Pub Date: Oct. 24th, 1966
Publisher: Little, Brown-A.M.P.

Earlier poems by Starbuck, such as ""A First Year in Boston"" or ""Whaddaya Do For Action in This Place,"" blended demotic speech with high-toned dramatic cadences very much in the Lowellian manner. His newest collection is less strident, the introspective passions more relaxed. Principally Starbuck's later concerns revolve very closely around the contemporary American scene, from Vietnam demonstrations to the lenghtyconcluding ""Poem Issued by Me to Congressmen,"" an excoriating kaleidoscope of Washington chicanery. All of the pieces generally manage a well-turned formal structure sharpened with colloquial thrusts and an angry wit.
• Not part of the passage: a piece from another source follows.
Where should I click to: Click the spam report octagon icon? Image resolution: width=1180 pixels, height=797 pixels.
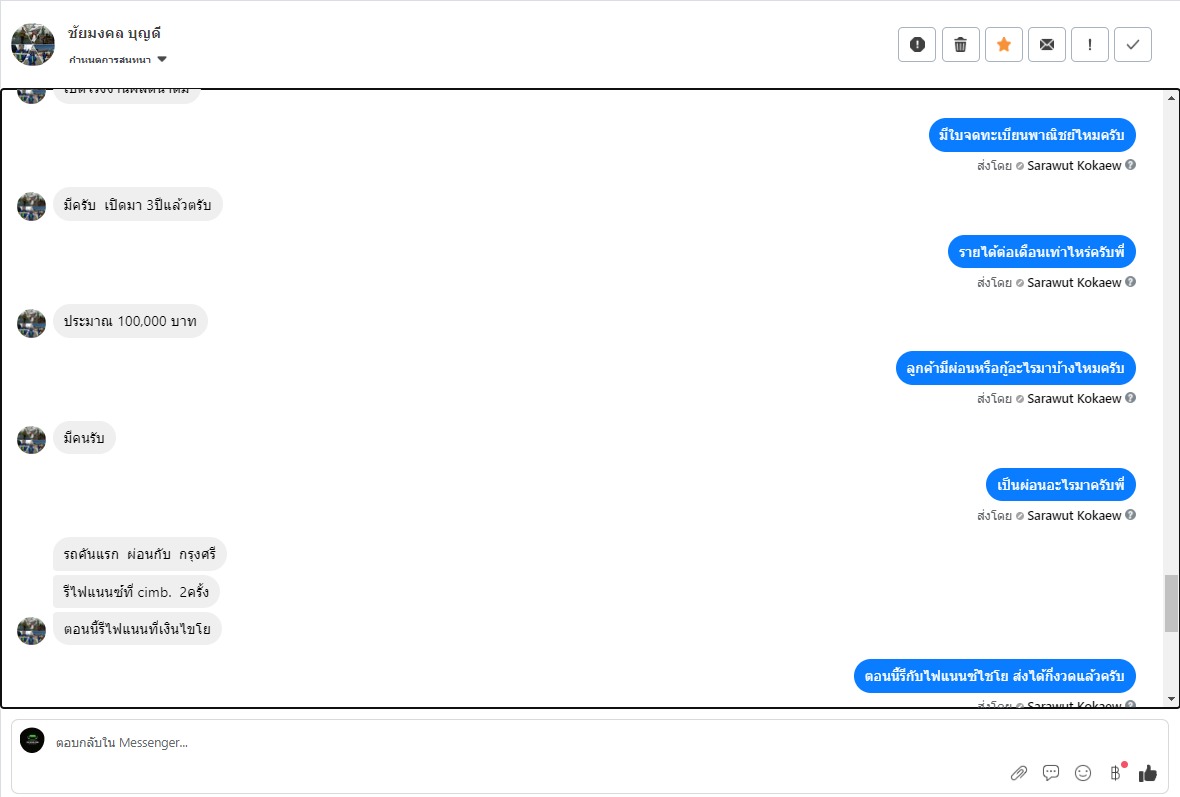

Starbuck often adopts the posture of the swinger, but he has a sound literary intelligence behind him, so the nihilistic whimsy is held to a minimum. There is rarely the swollen excitement or joke-book indignation of the usual Beat militia or of Robert Sward. The waste efforts of commercial man, outdoorsy scenes, the banalities of recent history, the pangs of relatedness--these are the everyday confrontations he freshens with a buoyant idiom and an athletic awareness of moral values. Villon appears to be the current mentor and Starbuck's three ballades are the volume's most engaging achievements. It's a good vein to mine. He should delve deeper in it.